'''

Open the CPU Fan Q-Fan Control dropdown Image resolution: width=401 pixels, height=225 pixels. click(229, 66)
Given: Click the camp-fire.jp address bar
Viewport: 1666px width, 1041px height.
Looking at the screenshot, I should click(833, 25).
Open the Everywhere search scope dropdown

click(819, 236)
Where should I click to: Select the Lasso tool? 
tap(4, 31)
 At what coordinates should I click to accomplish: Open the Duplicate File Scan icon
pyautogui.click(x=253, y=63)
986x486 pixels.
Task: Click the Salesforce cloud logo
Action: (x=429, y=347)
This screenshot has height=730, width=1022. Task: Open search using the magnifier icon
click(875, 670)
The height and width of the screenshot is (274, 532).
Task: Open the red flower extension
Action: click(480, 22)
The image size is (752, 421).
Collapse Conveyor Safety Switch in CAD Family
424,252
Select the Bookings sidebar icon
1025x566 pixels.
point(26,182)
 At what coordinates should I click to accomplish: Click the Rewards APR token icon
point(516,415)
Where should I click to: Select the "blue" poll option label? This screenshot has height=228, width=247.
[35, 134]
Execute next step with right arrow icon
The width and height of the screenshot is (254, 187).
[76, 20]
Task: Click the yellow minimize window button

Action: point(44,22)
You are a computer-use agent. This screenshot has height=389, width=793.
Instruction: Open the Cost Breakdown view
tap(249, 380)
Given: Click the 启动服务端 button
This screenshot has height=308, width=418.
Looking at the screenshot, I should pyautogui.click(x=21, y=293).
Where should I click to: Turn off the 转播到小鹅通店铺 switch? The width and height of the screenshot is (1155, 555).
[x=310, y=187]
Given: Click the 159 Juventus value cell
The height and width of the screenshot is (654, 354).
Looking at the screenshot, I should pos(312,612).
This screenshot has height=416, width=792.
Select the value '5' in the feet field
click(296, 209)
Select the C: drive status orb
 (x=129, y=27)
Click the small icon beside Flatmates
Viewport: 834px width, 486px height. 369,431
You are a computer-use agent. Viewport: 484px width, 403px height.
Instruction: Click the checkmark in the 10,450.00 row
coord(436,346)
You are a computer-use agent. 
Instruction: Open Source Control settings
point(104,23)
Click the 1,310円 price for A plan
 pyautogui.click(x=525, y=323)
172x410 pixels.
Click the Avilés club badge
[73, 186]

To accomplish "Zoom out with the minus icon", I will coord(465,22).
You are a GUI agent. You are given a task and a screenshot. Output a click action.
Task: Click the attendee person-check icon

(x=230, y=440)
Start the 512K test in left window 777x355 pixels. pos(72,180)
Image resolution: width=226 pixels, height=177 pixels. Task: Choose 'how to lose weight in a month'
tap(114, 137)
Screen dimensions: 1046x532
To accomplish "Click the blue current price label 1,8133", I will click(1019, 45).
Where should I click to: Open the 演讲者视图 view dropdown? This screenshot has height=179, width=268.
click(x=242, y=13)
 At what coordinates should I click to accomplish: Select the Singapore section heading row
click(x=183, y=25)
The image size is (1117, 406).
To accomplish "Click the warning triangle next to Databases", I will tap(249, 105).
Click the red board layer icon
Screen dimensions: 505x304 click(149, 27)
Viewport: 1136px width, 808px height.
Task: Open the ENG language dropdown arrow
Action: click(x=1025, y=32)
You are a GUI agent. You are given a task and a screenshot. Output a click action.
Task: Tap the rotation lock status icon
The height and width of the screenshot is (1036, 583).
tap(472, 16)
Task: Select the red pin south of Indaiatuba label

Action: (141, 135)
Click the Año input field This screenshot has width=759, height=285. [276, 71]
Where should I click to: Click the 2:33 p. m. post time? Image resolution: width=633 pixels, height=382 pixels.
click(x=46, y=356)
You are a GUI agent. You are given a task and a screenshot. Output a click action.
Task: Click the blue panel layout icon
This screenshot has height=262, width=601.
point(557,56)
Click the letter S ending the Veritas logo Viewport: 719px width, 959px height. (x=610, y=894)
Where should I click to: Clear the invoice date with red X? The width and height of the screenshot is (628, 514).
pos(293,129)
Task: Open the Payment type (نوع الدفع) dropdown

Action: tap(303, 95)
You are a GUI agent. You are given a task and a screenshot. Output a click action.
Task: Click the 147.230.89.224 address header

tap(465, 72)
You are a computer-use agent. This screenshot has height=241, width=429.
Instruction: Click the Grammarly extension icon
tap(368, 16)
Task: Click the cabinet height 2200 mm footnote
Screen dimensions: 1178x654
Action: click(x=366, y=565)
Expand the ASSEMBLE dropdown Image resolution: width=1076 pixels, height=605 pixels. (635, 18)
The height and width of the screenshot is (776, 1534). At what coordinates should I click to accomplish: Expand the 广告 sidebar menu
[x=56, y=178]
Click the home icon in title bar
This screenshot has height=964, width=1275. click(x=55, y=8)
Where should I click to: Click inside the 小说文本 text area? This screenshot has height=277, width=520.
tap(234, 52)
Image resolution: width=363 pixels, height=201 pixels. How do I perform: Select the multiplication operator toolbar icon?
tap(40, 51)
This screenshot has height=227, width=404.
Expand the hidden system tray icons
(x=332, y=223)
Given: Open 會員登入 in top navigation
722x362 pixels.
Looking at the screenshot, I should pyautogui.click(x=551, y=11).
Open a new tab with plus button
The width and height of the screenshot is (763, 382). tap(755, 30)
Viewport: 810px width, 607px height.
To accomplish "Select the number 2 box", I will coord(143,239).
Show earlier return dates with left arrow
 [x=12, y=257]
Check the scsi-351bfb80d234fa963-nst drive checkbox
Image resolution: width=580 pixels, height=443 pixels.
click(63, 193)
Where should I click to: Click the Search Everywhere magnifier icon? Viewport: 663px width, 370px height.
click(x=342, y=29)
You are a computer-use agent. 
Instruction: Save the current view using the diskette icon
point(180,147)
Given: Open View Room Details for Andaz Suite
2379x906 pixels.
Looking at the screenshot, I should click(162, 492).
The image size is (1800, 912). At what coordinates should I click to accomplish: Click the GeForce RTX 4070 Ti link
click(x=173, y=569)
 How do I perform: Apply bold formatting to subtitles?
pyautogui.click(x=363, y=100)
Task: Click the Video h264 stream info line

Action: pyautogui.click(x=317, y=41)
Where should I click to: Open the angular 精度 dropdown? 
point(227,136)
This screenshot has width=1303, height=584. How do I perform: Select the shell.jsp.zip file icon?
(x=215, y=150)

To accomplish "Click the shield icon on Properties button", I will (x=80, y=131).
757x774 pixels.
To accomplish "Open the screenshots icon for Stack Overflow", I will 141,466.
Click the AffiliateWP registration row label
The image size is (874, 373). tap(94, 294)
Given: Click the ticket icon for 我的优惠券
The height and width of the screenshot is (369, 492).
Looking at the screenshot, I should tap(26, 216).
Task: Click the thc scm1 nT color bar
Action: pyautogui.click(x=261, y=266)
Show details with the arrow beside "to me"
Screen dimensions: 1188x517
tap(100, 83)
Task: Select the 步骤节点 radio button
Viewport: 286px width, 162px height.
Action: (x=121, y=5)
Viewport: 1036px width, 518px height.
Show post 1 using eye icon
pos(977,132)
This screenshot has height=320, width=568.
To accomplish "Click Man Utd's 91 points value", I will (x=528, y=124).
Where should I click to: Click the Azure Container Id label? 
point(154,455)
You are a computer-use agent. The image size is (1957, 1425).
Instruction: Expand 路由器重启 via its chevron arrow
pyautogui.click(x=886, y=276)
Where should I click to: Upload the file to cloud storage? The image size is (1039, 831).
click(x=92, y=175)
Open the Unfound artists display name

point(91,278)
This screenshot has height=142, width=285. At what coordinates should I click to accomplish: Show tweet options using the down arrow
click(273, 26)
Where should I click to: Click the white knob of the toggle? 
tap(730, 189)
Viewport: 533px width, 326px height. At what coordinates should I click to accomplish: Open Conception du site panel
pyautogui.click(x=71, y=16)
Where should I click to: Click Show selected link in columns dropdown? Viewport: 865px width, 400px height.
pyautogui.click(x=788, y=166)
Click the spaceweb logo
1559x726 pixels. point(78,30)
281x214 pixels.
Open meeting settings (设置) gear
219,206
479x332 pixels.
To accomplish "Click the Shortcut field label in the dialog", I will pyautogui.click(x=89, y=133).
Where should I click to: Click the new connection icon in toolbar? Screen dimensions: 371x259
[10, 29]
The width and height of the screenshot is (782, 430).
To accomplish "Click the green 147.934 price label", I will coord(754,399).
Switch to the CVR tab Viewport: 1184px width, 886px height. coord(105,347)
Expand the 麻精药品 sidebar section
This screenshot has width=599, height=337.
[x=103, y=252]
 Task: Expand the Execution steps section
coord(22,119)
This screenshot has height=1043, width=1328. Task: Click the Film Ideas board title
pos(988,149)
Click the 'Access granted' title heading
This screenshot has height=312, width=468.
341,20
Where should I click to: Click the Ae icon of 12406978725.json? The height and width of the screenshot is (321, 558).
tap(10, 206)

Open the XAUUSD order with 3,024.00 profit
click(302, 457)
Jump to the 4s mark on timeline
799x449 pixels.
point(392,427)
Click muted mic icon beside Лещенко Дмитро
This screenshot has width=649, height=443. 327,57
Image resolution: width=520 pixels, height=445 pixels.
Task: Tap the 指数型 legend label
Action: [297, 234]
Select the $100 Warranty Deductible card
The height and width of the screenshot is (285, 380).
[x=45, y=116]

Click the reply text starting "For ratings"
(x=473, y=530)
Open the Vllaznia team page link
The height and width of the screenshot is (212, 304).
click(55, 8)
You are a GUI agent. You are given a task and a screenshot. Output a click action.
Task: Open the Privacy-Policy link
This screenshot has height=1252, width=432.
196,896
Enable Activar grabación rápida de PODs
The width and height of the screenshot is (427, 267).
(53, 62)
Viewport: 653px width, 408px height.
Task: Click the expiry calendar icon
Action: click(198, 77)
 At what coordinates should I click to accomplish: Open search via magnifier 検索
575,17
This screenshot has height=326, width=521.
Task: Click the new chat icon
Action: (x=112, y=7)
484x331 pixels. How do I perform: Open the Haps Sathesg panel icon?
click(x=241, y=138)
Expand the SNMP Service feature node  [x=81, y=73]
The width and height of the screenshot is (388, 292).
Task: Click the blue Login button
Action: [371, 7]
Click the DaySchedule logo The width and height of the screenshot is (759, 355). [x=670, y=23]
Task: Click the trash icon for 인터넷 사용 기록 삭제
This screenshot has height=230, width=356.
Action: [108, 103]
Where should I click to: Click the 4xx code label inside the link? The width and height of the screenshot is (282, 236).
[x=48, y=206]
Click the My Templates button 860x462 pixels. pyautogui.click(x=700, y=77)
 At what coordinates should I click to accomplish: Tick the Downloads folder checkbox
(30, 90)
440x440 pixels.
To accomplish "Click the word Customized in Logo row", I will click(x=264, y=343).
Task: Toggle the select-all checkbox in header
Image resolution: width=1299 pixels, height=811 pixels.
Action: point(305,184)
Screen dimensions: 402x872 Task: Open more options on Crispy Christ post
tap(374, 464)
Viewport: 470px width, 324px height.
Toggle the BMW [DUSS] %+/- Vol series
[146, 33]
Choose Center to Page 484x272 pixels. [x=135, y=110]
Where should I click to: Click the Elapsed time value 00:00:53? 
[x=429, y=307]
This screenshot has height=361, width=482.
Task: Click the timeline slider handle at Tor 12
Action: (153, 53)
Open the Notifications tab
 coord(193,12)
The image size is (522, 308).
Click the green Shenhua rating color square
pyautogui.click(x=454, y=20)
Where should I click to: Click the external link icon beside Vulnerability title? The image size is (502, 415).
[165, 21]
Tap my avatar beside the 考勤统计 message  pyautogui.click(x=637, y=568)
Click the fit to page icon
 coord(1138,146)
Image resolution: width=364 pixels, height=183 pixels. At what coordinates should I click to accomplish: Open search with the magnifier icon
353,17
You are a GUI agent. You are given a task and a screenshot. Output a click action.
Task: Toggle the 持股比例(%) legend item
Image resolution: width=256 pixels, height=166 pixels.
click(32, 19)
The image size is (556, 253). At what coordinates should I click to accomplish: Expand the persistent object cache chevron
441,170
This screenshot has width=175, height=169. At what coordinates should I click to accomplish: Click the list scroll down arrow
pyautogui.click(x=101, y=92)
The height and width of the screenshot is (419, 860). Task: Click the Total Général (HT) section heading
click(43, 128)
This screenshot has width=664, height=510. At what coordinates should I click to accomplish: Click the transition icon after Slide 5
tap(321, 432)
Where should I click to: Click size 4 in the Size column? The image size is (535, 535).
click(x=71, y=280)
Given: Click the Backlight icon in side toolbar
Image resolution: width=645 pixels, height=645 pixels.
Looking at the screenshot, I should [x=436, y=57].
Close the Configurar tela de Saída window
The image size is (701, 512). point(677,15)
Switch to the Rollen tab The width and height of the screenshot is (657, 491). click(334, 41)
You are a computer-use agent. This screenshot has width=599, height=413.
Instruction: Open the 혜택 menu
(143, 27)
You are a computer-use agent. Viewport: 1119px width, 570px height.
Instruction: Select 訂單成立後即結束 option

'''

• **Activity**
Go through the listing above and copy each line that contains "will".

• **Output for this task**
To accomplish "Zoom out with the minus icon", I will coord(465,22).
To accomplish "Click the blue current price label 1,8133", I will click(1019, 45).
To accomplish "Click the warning triangle next to Databases", I will tap(249, 105).
To accomplish "Select the number 2 box", I will coord(143,239).
To accomplish "Click the shield icon on Properties button", I will (x=80, y=131).
To accomplish "Open the screenshots icon for Stack Overflow", I will 141,466.
To accomplish "Click Man Utd's 91 points value", I will (x=528, y=124).
To accomplish "Click the Shortcut field label in the dialog", I will pyautogui.click(x=89, y=133).
To accomplish "Click the green 147.934 price label", I will coord(754,399).
To accomplish "Click the word Customized in Logo row", I will click(x=264, y=343).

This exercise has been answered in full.